あの頃の家族の話を、一緒に笑って話せた人。
子ども時代の自分を知っている人。
親の若い頃の姿を、同じように記憶している人。
その「証人」がいなくなることで、過去の一部が失われるような感覚が生まれます。
見過ごされがちな悲しみ
兄弟姉妹を亡くした悲しみが見過ごされやすい理由があります。
グリーフの支援は、親・配偶者・子どもへの喪失を中心に語られることが多く、兄弟姉妹の喪失は「グリーフの盲点」と呼ばれることがあります。
周囲からこんな言葉をかけられた方もいるかもしれません。
「お父さんお母さんの方が辛いよね」「まだ若いから立ち直れる」。
善意の言葉が、かえって傷つくことがある。
自分の悲しみを誰かに話そうとしても、「そんなに辛いの?」という反応が返ってきて、それ以上言えなくなってしまう。
孤独な悲しみになってしまうことがあります。
しかし、兄弟姉妹を亡くした悲しみに、「正しい深さ」はありません。
その人との関係がどれほど深かったか、それだけが悲しみの深さを決めます。
年齢が近い兄弟姉妹を亡くした場合
特に、自分と年齢が近い兄弟姉妹を亡くした場合、固有の恐怖が伴うことがあります。
「自分も同じ病気になるかもしれない」という不安。
「あの人より長く生きていいのか」という罪悪感。
「自分もいつか同じように」という死への意識。
同世代の兄弟姉妹を亡くすことは、自分自身の死を突きつけられる体験でもあります。
その怖さと悲しみが混在する中で、誰にも話せないまま抱え込んでいる方がいます。
喧嘩したまま、疎遠だったまま
兄弟姉妹との関係が複雑だった場合、悲しみはさらに複雑になります。
長年疎遠だった兄弟姉妹が突然亡くなった。
仲が悪いまま、最後まで和解できなかった。
言いたかったことが山ほどあったのに、言えないまま終わった。
そういう場合、悲しみに加えて、後悔と罪悪感が重なります。
「なぜ連絡しなかったのか」「あのとき仲直りしておけばよかった」「最後に一度だけ会っておけばよかった」。

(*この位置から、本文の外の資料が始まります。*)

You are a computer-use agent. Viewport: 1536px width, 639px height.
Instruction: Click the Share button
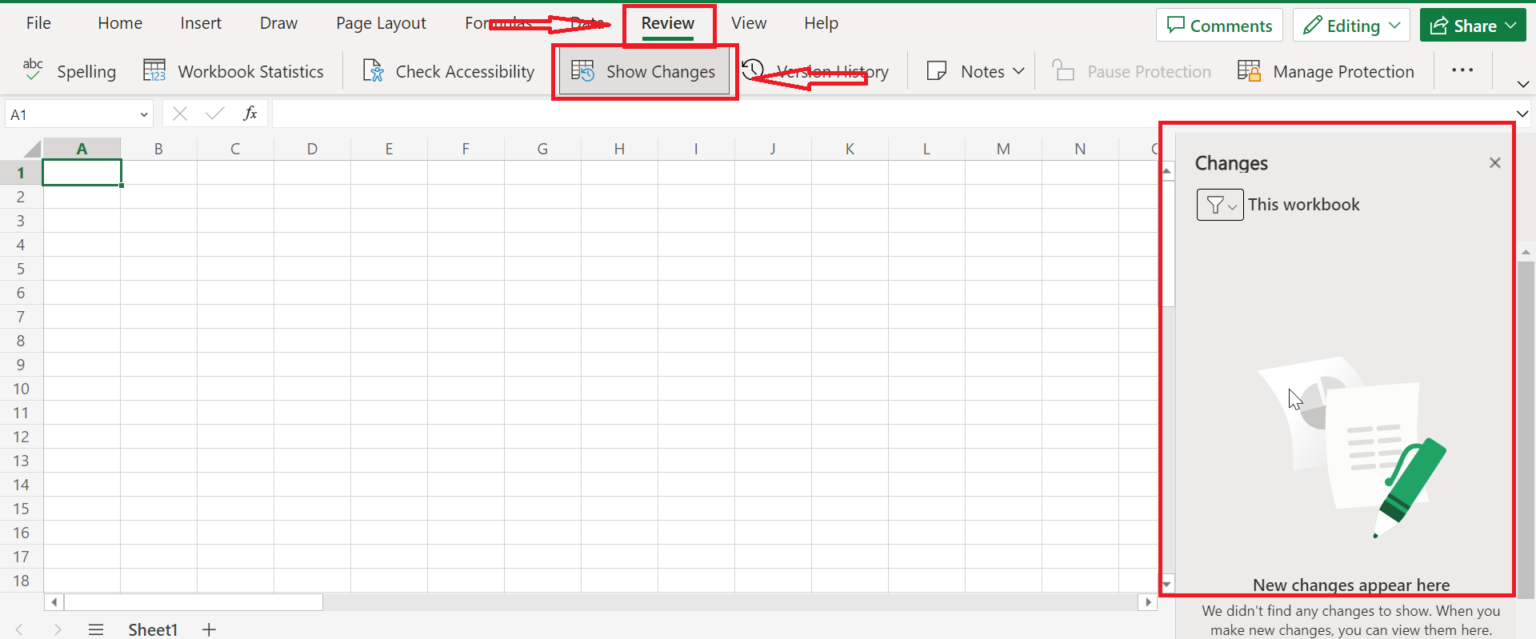tap(1472, 24)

しかしどんな関係であっても、その人はあなたの兄弟姉妹でした。
同じ時代を生きた、かけがえのない存在です。
同じ時代を生きた魂のつながり
兄弟姉妹を亡くした後、日常の中でふと感じることがあります。
子どもの頃よく聴いた曲が流れたとき、なぜかその人のことが浮かぶ。
実家を訪れたとき、その人の気配をどこかに感じる。
親の話をしているとき、その人がそこにいるような感覚がある。
それは、同じ時代を生きた魂同士のつながりが、今もそこに流れているからかもしれません。
同じ家で育った魂は、特別なつながりを持っています。
親から受け取った愛を、同じように受け取った存在。
同じ景色を見て育った存在。
そのつながりは、形が変わっても続いています。
兄弟姉妹を亡くした悲しみを、一人で抱え込まないでほしいと思います。
その悲しみは、見過ごされがちだけれど、確かに深いものです。
そして、その深さの中に、今も続いているつながりがあります。